Unlike the ToughBook CF-Y7 that this machine replaces, the CF-F8 doesn’t use a standard 4:3 aspect ratio screen. However, despite the fact that the CF-F8 sports a widescreen aspect ratio display, the screen is actually one of the few issues that I have with this machine. You see when I attended the launch of the CF-F8 in Japan I noticed that the Japanese versions were specified with a 1,440 x 900 resolution screen, while the UK versions were quoted as having only 1,280 x 800 resolution displays. No one could confirm 100 per cent whether the UK units would be shipped with the higher or lower resolution screens, but now that I have a production sample in front of me, I can confirm that we’re getting 1,280 x 800 panels.

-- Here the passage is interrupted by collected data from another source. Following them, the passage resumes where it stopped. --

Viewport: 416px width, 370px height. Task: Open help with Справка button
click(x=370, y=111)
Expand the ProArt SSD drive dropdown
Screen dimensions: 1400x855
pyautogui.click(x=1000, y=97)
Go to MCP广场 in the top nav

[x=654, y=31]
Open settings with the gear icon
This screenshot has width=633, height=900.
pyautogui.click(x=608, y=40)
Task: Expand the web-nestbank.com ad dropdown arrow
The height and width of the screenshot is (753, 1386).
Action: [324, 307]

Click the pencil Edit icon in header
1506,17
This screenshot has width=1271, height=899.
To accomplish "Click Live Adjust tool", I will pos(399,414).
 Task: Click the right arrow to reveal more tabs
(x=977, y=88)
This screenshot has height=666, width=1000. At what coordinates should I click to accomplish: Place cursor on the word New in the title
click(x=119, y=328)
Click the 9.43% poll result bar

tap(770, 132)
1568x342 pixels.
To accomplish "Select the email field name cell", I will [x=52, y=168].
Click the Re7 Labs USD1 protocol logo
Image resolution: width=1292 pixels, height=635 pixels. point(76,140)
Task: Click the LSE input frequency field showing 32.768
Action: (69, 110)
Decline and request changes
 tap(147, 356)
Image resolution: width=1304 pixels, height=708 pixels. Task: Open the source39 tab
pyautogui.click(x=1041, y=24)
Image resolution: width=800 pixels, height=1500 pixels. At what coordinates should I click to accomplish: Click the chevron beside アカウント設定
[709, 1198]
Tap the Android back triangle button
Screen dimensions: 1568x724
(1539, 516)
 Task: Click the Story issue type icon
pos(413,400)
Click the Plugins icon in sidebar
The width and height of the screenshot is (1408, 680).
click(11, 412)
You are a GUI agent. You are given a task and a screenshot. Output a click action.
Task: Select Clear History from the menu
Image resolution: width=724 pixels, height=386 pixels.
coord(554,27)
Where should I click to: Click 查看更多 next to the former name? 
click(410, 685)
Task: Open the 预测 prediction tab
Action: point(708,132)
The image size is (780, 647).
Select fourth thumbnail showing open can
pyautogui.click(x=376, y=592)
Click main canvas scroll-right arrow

Not only is the lower screen resolution a disappointment because I know that Japanese buyers are getting more desktop real estate, but it also means that the CF-F8 in the UK actually has a significantly lower screen resolution than the old CF-Y7, which squeezed 1,400 x 1,050 pixels into its 14.1in screen. OK, so even if Panasonic had gone with the 1,440 x 900 resolution for UK machines, it still would have been lower than the CF-Y7, but the difference would not have been as large.
Resolution aside, the screen on the CF-F8 is very good indeed. The image is very bright and the colours vibrant, despite not sporting a glossy, high contrast coating. The lack of glossy coating is testiment to the fact that the ToughBook Executive line is aimed squarely at the business user, rather than the consumer. Viewing angles are also wide, so if you did need to show a colleague or client something on your screen, it won’t be a problem.
As with all ToughBooks, the keyboard layout isn’t perfect – despite this being a 14.1in machine, you’re still getting a tiny Enter key, while the Spacebar is also similarly small. That said, I’ve never had a problem hitting the Spacebar on a ToughBook and the CF-F8 is no different. The small Enter key does take some getting used to, but if this is going to be your daily machine, you’ll soon adapt to its keyboard. On the plus side, the Ctrl key is located in the bottom left corner, where it should be, so keyboard shortcut junkies will be happy.
The keyboard itself is one of the best I’ve encountered on a ToughBook. There isn’t the slightest hint of flex no matter how hard you strike the keys, and each key has a lot more travel than I expected. I’m not talking ThinkPad levels of keyboard brilliance, but you’ll have no problem typing for extended periods on the CF-F8, and be able to achieve a speedy rate while doing so.